If this is the future, I'm going to say "fuck the internet" and return to the soil.
The freedom problem is this: you will not be able to roll your own keys.
This is probably the biggest nail in the coffin for a ton of computers out there. In theory you could simulate via software the workings of a TPM. If you built a kernel module the browser would have no real way of knowing if it sent requests to a piece of hardware or a piece of software. But the fact that you would have to use Microsoft's or Apple's keys makes this completely impossible.
The hardware problem is this: you will not be able to use older or niche/independent hardware.

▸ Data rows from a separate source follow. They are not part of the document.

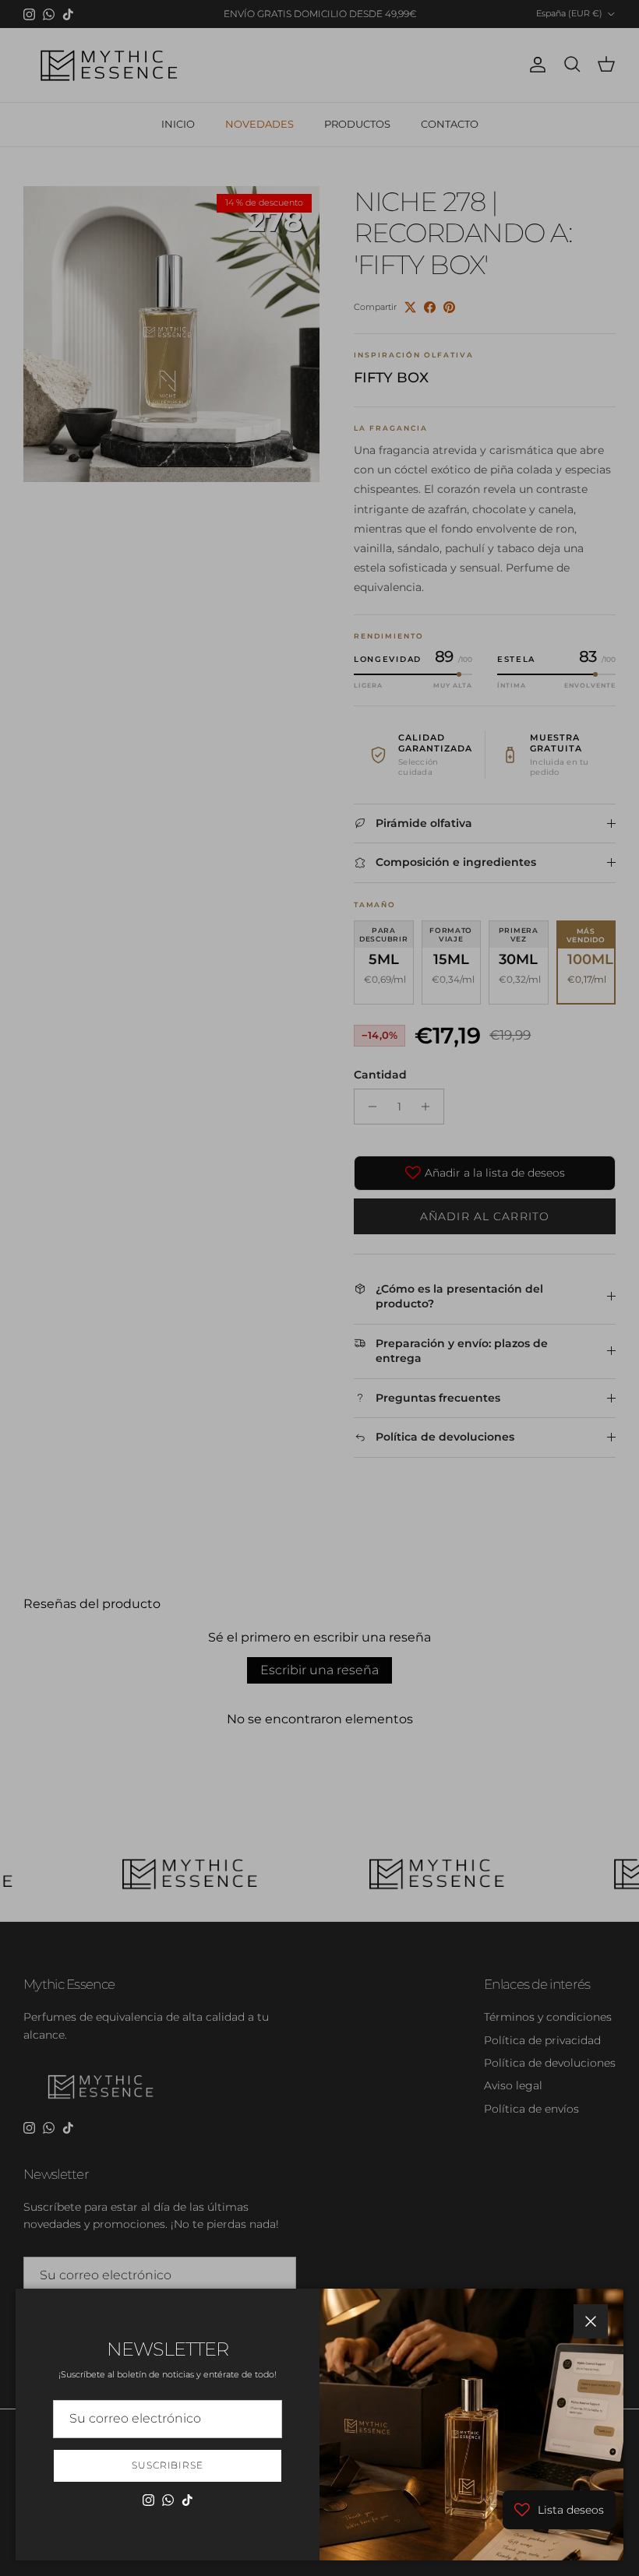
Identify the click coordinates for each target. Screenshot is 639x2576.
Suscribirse (168, 2465)
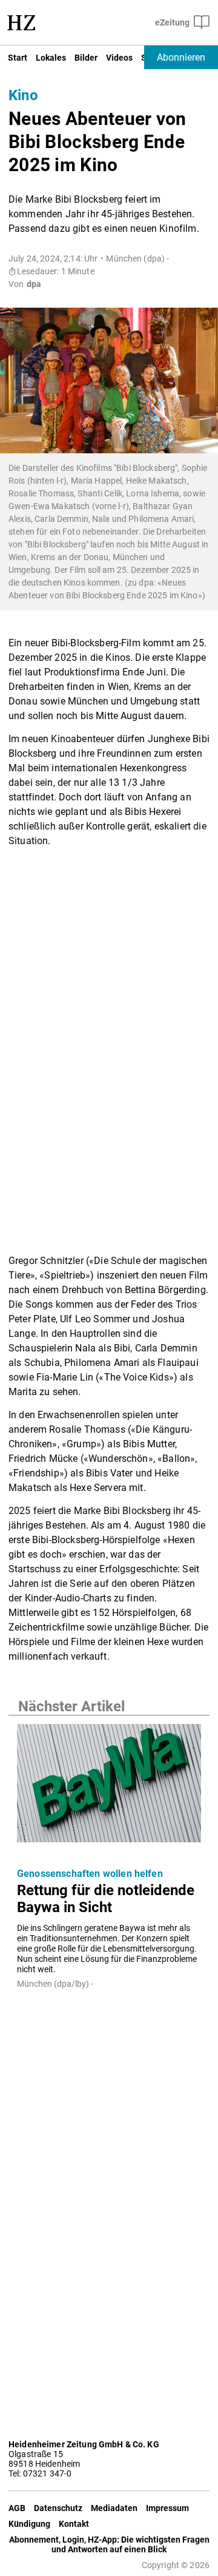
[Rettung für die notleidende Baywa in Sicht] (109, 1787)
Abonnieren (181, 57)
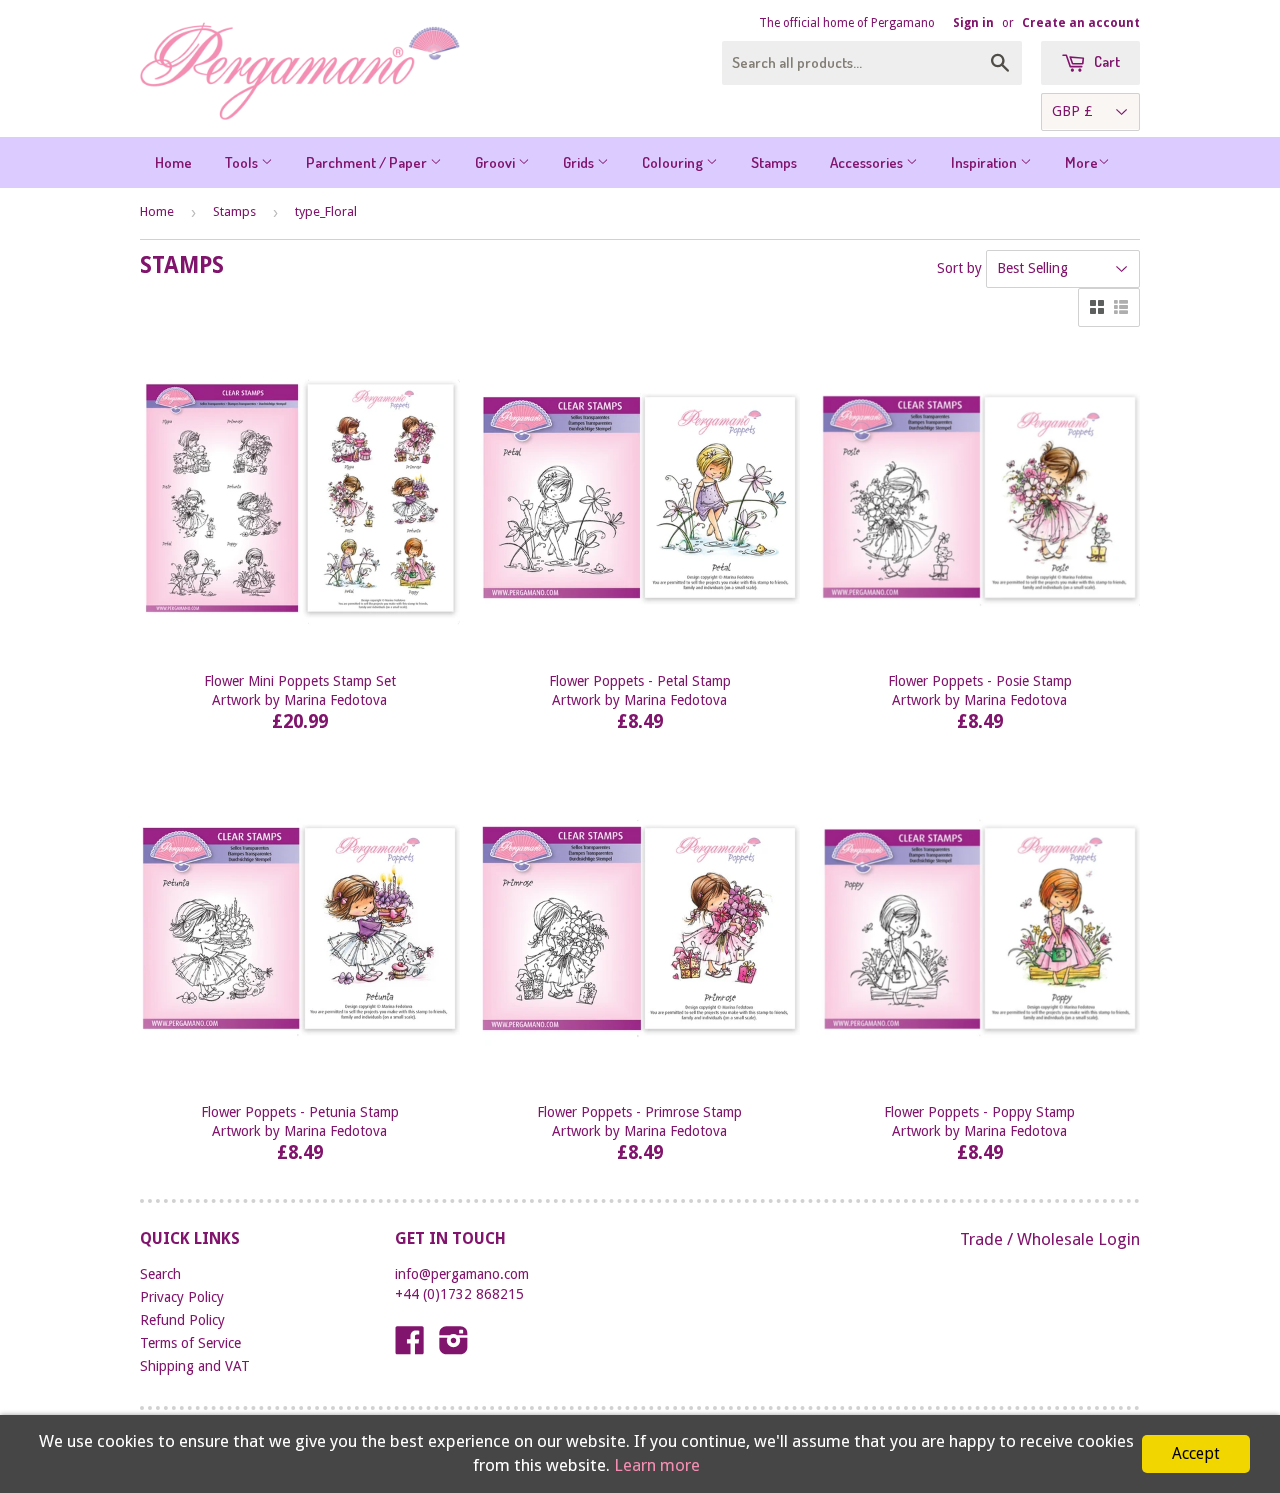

As we established that software simulation is impossible, this makes a ton of older devices utter e-waste for the near future. Most Chromebooks themselves don't have a TPM, so even though they are guaranteed updates for 10 years how are they going to browse the web? (maybe in that case Google could actually deploy a software TPM with their keys since it's closed source). I have a few old business laptops at home that have a 1.X version of the TPM. In theory it performs just as well as TPM 2.X, but they will not be supported because, again, I will not be able to use my own keys.
Lastly there is the social problem: is DRM the future of the web?
Maybe this trusted computing stuff really is what the web is bound to become, either using your certified TPM keys or maybe your Electronic National ID card or maybe both in order to attest the genuineness of the device that is making the requests. Maybe the Wild West era of the web was a silly dream fueled by novelty and inexperience and in the future we will look back and clearly see we needed more guarantees regarding web browsing, just like we need a central authority to guarantee and regulate SSL certificates or domain names.